*Listed records*.
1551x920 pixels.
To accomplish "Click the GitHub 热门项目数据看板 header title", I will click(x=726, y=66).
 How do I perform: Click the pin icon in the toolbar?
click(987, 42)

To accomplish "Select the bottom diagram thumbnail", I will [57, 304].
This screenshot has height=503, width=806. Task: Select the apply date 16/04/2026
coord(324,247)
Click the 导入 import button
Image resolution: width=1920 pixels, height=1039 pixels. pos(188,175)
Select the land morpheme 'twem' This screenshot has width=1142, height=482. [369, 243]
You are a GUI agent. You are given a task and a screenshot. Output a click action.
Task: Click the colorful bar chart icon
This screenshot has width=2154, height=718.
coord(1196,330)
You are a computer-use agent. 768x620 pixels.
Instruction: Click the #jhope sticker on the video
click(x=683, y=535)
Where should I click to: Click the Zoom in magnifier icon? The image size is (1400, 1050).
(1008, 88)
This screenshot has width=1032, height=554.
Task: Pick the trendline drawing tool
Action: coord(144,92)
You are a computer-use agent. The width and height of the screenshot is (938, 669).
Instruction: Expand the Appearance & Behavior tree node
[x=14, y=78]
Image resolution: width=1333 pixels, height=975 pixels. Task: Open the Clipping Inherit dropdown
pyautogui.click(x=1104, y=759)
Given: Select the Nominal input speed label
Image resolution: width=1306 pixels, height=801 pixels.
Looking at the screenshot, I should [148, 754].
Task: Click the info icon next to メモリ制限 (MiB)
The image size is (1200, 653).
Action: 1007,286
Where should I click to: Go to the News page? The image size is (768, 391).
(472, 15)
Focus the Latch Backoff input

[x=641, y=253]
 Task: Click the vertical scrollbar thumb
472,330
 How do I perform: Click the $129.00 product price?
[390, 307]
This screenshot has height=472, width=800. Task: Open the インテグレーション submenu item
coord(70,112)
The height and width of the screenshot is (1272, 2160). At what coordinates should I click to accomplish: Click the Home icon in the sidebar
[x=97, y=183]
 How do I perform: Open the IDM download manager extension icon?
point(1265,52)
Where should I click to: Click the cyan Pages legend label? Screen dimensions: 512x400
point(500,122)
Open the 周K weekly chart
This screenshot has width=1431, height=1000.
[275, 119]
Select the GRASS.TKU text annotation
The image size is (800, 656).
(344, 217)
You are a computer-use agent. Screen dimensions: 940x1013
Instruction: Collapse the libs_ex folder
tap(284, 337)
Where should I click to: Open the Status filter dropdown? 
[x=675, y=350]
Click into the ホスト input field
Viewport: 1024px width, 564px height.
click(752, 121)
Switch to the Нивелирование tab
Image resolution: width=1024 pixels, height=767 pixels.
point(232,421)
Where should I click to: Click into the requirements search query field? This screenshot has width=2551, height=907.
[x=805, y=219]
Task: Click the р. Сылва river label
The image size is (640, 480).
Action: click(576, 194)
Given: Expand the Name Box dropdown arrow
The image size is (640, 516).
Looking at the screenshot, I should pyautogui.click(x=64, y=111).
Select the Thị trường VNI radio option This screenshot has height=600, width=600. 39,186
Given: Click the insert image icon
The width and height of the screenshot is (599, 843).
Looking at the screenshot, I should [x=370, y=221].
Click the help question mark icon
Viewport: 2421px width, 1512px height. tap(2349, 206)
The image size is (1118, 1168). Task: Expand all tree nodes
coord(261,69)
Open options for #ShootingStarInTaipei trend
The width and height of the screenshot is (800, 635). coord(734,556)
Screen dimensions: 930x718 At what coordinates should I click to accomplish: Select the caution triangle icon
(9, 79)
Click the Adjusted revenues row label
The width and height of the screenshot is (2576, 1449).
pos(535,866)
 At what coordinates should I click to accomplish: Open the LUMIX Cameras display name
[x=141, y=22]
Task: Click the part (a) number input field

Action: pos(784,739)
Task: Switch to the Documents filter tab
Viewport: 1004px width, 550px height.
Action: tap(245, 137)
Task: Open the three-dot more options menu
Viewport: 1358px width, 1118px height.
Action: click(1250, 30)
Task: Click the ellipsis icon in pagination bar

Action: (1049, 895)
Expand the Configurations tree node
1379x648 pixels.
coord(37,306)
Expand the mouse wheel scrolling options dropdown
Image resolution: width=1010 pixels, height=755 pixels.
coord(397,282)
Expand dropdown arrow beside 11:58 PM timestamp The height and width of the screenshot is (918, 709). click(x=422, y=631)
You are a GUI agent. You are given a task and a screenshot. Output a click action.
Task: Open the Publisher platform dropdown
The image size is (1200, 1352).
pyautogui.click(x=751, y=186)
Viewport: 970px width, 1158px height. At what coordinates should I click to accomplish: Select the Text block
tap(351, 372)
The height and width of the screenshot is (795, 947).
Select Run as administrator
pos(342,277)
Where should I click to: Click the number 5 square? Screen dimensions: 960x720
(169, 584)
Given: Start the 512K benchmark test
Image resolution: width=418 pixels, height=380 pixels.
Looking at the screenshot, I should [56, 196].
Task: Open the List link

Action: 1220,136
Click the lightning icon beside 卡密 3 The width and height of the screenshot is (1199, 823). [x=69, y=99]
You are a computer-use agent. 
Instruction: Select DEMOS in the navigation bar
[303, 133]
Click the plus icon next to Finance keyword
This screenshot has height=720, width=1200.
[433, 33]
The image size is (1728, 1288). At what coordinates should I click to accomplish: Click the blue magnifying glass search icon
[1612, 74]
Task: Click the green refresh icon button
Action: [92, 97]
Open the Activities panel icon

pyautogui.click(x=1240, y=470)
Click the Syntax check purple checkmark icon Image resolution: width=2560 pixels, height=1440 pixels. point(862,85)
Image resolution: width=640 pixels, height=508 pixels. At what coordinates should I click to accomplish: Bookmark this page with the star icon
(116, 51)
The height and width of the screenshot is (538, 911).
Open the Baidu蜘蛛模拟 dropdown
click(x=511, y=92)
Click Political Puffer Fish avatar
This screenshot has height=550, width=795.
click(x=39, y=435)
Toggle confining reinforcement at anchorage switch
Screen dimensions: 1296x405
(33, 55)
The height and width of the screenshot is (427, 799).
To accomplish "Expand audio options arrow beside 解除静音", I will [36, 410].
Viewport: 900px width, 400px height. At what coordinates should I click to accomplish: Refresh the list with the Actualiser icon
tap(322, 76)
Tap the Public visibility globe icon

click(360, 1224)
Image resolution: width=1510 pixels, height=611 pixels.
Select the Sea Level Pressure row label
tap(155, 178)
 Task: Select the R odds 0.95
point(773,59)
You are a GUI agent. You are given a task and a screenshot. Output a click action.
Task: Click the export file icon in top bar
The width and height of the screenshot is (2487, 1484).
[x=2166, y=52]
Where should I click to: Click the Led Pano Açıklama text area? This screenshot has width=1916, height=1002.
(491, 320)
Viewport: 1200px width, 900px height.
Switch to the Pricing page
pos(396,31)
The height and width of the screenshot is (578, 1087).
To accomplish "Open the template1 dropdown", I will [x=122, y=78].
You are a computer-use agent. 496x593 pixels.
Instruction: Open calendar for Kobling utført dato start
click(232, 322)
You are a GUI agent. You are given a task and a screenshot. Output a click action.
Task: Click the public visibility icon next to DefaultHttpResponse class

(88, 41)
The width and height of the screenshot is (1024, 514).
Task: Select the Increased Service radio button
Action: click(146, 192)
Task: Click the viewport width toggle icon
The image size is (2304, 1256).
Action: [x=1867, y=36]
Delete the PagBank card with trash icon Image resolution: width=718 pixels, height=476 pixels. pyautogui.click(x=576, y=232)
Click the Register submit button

*Task instructions*.
Rewrite the items from the line with "Where should I click to: Click the Led" through the last item, changing "text area" to "text field" and leaving everything else as it is.

*Solution to this problem*.
Where should I click to: Click the Led Pano Açıklama text field? This screenshot has width=1916, height=1002.
(491, 320)
Viewport: 1200px width, 900px height.
Switch to the Pricing page
pos(396,31)
The height and width of the screenshot is (578, 1087).
To accomplish "Open the template1 dropdown", I will [x=122, y=78].
You are a computer-use agent. 496x593 pixels.
Instruction: Open calendar for Kobling utført dato start
click(232, 322)
You are a GUI agent. You are given a task and a screenshot. Output a click action.
Task: Click the public visibility icon next to DefaultHttpResponse class

(88, 41)
The width and height of the screenshot is (1024, 514).
Task: Select the Increased Service radio button
Action: click(146, 192)
Task: Click the viewport width toggle icon
The image size is (2304, 1256).
Action: [x=1867, y=36]
Delete the PagBank card with trash icon Image resolution: width=718 pixels, height=476 pixels. pyautogui.click(x=576, y=232)
Click the Register submit button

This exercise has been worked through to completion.